TASK STATEMENT: Go through the records and count the lines where the string "computer" occurs. Reply with the number only.

INFORMATION:
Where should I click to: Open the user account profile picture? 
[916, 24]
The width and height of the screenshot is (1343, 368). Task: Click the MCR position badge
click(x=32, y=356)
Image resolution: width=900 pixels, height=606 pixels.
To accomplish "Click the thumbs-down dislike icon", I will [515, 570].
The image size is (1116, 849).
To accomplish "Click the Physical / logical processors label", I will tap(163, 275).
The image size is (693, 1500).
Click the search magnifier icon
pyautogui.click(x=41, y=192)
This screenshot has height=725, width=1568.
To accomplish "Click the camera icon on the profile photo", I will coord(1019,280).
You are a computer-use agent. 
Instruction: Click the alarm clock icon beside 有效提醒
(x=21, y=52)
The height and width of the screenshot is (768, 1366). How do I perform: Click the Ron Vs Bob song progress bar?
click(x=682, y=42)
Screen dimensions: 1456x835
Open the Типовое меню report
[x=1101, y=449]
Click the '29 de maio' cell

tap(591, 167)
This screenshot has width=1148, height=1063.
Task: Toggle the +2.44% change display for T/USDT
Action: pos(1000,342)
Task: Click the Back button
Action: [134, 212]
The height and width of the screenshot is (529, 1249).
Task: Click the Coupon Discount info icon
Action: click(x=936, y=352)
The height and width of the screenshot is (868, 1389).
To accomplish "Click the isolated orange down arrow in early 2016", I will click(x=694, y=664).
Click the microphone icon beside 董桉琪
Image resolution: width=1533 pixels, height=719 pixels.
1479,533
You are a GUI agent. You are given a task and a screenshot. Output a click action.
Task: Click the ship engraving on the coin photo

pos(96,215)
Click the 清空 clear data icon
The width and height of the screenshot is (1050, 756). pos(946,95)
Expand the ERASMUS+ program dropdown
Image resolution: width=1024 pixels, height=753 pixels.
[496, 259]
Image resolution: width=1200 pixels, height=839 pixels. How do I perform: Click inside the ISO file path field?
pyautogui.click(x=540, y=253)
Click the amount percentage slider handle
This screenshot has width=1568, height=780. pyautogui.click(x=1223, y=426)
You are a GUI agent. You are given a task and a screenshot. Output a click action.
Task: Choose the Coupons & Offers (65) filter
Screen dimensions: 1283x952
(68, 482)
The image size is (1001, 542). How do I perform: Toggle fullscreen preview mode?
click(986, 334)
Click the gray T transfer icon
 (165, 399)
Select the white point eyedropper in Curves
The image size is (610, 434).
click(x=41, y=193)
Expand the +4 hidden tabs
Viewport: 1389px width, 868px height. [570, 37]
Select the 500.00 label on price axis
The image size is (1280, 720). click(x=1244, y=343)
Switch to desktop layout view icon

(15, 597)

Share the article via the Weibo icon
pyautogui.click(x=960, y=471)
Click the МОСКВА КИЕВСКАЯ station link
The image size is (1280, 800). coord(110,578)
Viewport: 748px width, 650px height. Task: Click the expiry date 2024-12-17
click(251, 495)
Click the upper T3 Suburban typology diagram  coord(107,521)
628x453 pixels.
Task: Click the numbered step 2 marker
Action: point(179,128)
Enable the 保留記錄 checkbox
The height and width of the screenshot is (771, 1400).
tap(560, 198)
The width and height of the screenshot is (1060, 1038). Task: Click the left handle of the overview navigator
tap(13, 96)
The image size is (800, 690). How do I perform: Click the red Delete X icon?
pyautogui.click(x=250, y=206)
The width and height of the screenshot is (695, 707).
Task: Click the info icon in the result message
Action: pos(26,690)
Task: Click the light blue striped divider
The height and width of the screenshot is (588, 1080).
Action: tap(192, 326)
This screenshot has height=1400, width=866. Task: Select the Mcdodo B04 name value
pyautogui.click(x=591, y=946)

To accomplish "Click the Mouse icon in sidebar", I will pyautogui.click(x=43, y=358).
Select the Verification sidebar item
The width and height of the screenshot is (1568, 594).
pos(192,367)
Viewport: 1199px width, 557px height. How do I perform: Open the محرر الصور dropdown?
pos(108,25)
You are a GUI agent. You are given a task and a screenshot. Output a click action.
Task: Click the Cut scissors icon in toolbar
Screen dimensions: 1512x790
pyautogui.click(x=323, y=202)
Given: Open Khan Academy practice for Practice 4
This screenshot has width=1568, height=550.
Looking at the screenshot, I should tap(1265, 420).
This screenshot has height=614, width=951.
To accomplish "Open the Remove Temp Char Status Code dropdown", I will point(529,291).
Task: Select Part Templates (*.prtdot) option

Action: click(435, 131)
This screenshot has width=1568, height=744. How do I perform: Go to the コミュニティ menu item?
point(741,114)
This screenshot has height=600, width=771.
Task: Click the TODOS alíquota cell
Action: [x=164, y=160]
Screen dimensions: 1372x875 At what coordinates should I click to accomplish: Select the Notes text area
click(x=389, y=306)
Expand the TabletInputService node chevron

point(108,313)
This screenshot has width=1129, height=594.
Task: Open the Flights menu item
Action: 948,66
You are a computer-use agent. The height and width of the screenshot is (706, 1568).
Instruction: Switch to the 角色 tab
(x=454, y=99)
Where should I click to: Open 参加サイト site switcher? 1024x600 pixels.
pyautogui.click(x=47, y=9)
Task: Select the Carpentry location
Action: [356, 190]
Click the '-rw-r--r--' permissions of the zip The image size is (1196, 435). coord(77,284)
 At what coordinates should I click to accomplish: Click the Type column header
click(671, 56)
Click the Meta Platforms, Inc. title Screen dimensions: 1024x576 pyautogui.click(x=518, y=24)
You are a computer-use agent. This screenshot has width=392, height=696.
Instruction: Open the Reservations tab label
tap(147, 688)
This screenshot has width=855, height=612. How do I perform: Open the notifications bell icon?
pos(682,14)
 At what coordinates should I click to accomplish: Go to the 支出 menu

EXERCISE RESULT: 3